With the release of the fourth film in the Scream series this summer again providing a self parodying insight into Hollywood horror, we are once more left staring into a creative abyss wondering what happened to the scary movie. Every year the big studio investments in horror seem to go to remakes of old films, movies that feel like remakes or transposing foreign language productions into English language ones and every year fans of the genre wait for the film industry to dare to try something new. Thankfully, in recent years with the emergence of Guillermo del Toro and Jaume Balagueró & Paco Plaza, along with brief visits from Takashi Miike and Alejandro Amenábar, we’ve seen the genre of horror continue to develop through independent filmmaking. Carrying on the recent tradition of exciting ‘foreign language’ horror films comes The Silent House, an ambitious debut feature from Uruguayan Gustavo Hernández.

Laura (Florencia Colucci) and her father (Gustavo Alonso) settle down in a cottage which seems to be off the beaten track in order to update it since its owner (Abel Tripaldi) will soon put the house on sale. They will spend the night there in order to start the repairs the following morning. Everything seems to go smoothly until Laura hears a sound that comes from outside and gets louder and louder in the upper floor of the house. Wilson goes up to see what’s going on whilst Laura remains downstairs alone waiting for her father to return.

The plot is based on a true story that happened some time ago in a small village in Uruguay. “La Casa Muda” focuses on the last seventy eight minutes, second by second, when Laura intends to leave the house which hides an obscure secret and she hopes to leave unharmed.
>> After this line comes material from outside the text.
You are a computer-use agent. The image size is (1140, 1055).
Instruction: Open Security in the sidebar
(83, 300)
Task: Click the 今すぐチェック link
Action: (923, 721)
For once, the most interesting aspect of this latest scare isn’t its plot, or the fact that it’s ‘based on true events’, instead where Hernández’s debut really captivates is in its production methods. Billed as Real Fear in Real Time, The Silent House is filmed in one continues shot, with no cuts. Shot entirely on a Canon EOS 5D Mark II digital SLR, Pedro Luque’s camera stalks our protagonist Laura as she timidly creeps around the supposedly empty house, trying to understand what is happening. At first the camera hangs eerily behind her, floating in the distance like a scared child, but as the story develops and we’re plunged into Hernández’s terrifying on-screen universe, the camera bravely ventures forward, sometimes circling Laura, adding to the disorientating feel of the film. The Silent House lives up to its tagline, with no cut-aways from the action and no break from the tension, this is a film that generates Real Fear as the Uruguayan filmmaker has literally made a film you don’t dare take your eyes off for one second.

One Response to The Silent House

  1. El Vez says:

    The remake actually looks pretty decent and will be another opportunity to see Elizabeth Olsen in action following her amazing performance in Martha, Marcy, May, Marlene.